(Stored items from a collection)
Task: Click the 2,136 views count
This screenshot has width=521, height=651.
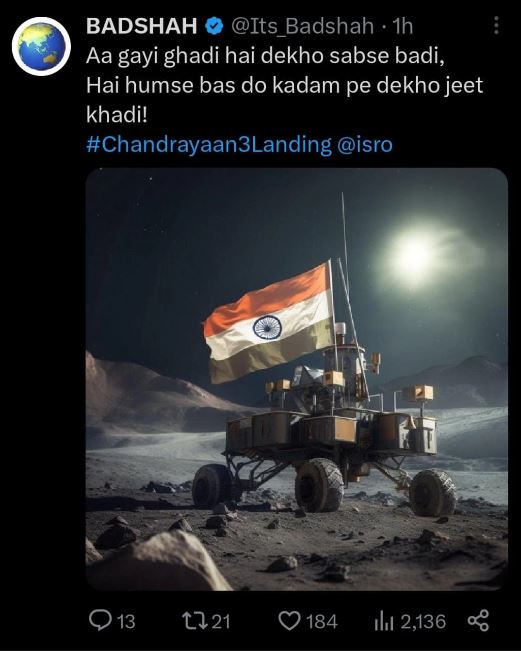Action: [x=423, y=622]
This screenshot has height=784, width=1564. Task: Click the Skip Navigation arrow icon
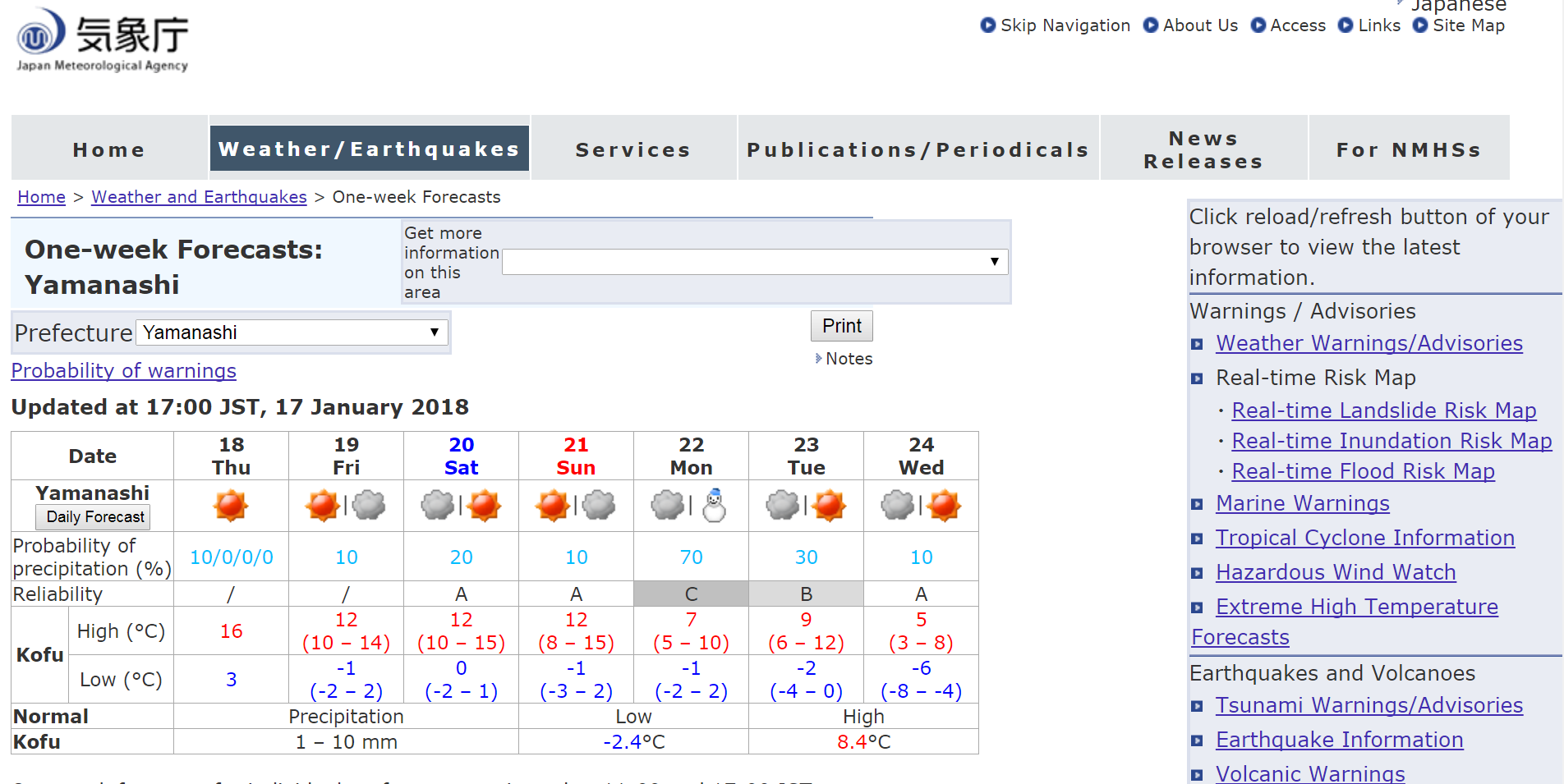[x=988, y=25]
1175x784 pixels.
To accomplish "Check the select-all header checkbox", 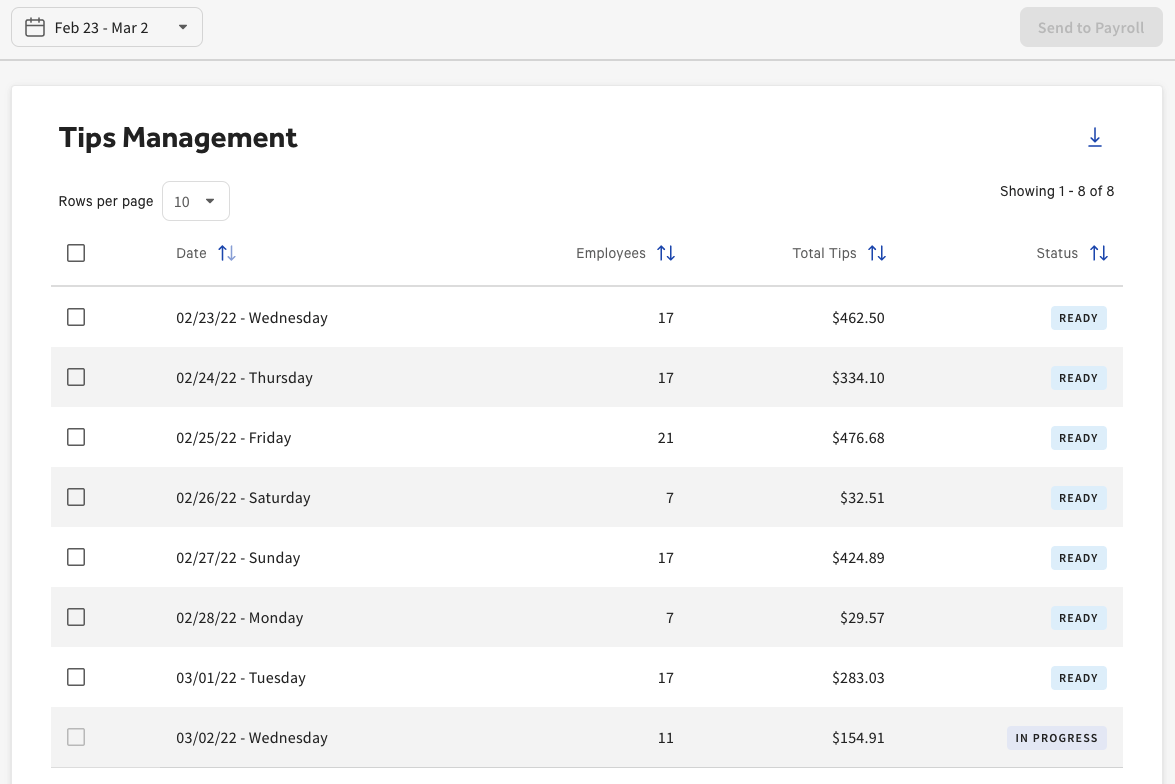I will (76, 254).
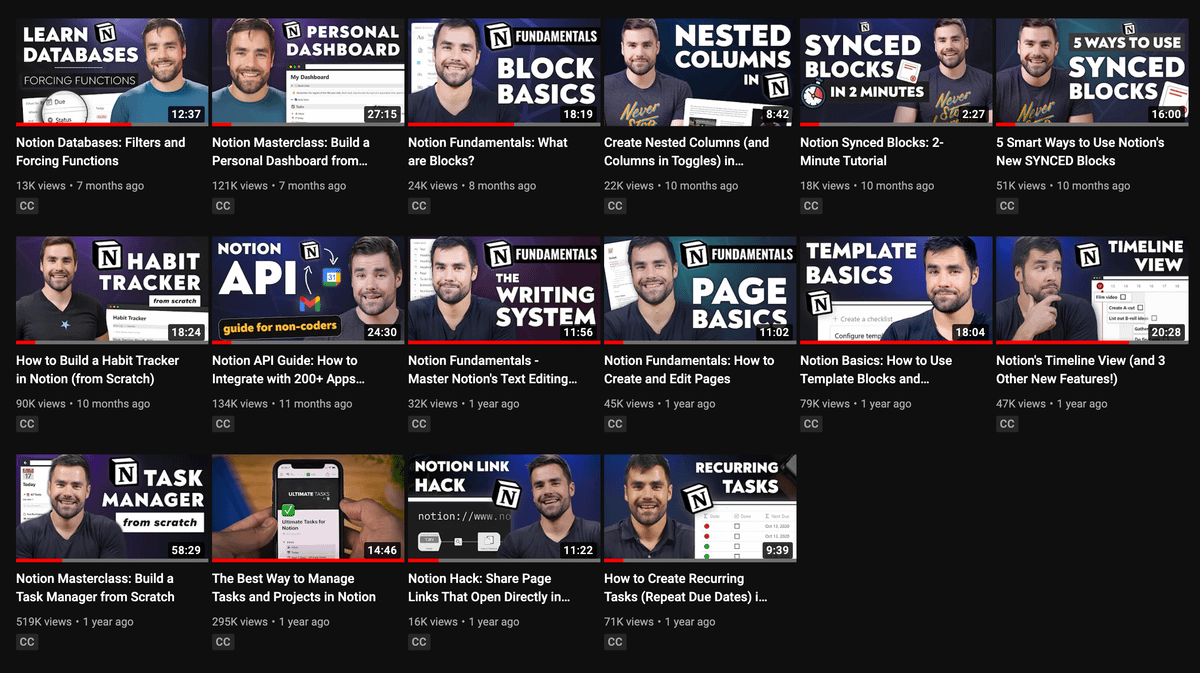Viewport: 1200px width, 673px height.
Task: Click CC badge below Template Blocks video
Action: [x=811, y=424]
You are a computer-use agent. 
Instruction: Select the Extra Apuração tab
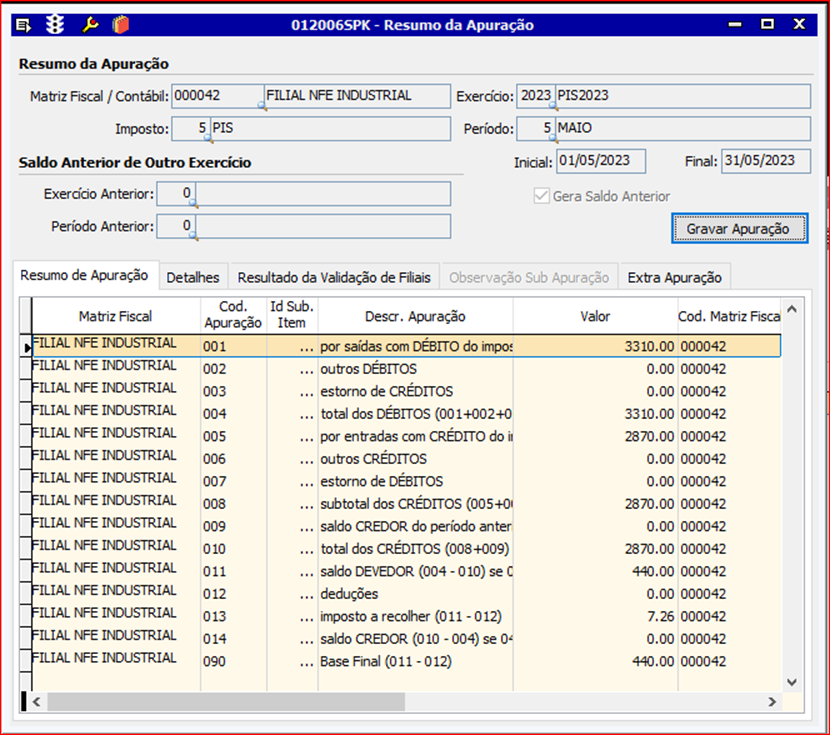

### What is being asked
Output only the stretch above from the line with "This screenshot has width=521, height=651." through the line with "1175x784 pixels.", reproduced exactly. Exclude pictures.

### Reply
This screenshot has width=521, height=651.
Action: [x=423, y=622]
This screenshot has height=784, width=1564. Task: Click the Skip Navigation arrow icon
[x=988, y=25]
1175x784 pixels.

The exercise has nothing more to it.